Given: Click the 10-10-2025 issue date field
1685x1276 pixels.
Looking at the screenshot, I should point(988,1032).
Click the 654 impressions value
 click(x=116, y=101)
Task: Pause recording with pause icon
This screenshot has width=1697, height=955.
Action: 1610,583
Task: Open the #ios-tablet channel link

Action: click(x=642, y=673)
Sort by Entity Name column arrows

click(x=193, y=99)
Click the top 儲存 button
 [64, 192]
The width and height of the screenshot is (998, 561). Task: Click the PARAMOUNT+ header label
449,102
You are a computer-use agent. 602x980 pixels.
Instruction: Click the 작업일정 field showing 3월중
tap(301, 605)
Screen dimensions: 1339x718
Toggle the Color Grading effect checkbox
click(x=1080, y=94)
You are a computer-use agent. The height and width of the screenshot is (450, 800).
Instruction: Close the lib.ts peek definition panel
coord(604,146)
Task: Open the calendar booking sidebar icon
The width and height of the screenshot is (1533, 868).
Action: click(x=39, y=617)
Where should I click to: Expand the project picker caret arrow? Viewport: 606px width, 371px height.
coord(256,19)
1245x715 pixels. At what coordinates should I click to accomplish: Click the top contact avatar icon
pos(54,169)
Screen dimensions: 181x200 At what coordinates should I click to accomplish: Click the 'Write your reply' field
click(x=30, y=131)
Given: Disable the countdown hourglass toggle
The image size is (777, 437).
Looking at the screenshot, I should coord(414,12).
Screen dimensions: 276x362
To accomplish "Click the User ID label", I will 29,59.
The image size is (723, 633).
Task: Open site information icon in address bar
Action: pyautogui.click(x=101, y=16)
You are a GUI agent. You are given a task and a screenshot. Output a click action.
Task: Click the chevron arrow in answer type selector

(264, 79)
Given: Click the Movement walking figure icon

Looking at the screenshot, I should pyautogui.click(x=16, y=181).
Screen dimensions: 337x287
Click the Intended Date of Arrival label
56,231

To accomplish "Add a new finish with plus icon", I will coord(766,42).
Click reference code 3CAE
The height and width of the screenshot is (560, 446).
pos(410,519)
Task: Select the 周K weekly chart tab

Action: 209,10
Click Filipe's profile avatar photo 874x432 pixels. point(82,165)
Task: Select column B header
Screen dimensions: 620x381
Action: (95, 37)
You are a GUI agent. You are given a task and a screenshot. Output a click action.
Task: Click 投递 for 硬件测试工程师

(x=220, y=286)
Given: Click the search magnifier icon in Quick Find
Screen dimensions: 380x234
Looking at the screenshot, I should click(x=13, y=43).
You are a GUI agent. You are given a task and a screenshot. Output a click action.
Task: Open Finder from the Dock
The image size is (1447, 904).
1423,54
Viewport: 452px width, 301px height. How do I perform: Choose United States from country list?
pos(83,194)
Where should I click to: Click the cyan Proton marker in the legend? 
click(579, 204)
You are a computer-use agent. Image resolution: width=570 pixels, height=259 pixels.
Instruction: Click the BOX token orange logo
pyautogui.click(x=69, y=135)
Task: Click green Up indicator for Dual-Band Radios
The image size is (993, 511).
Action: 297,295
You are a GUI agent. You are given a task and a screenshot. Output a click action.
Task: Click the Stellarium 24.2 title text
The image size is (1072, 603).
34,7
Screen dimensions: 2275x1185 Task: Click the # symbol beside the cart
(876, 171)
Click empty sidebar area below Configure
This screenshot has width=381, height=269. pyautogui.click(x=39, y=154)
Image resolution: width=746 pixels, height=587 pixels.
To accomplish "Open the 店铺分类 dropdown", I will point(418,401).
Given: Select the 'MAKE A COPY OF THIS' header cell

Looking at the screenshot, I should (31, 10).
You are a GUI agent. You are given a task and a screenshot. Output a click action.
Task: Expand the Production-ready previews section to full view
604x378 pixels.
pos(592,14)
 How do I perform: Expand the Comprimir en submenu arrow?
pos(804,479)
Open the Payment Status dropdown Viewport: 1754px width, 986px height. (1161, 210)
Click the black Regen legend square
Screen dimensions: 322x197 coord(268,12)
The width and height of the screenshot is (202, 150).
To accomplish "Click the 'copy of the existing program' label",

What is required. Echo the lines above word for word, starting with the line that contains "Given: Click the Movement walking figure icon" and going on through the line that contains "Looking at the screenshot, I should click(x=13, y=43).".

Response for this exercise.
Given: Click the Movement walking figure icon

Looking at the screenshot, I should pyautogui.click(x=16, y=181).
Screen dimensions: 337x287
Click the Intended Date of Arrival label
56,231

To accomplish "Add a new finish with plus icon", I will coord(766,42).
Click reference code 3CAE
The height and width of the screenshot is (560, 446).
pos(410,519)
Task: Select the 周K weekly chart tab

Action: 209,10
Click Filipe's profile avatar photo 874x432 pixels. point(82,165)
Task: Select column B header
Screen dimensions: 620x381
Action: (95, 37)
You are a GUI agent. You are given a task and a screenshot. Output a click action.
Task: Click 投递 for 硬件测试工程师

(x=220, y=286)
Given: Click the search magnifier icon in Quick Find
Screen dimensions: 380x234
Looking at the screenshot, I should click(x=13, y=43).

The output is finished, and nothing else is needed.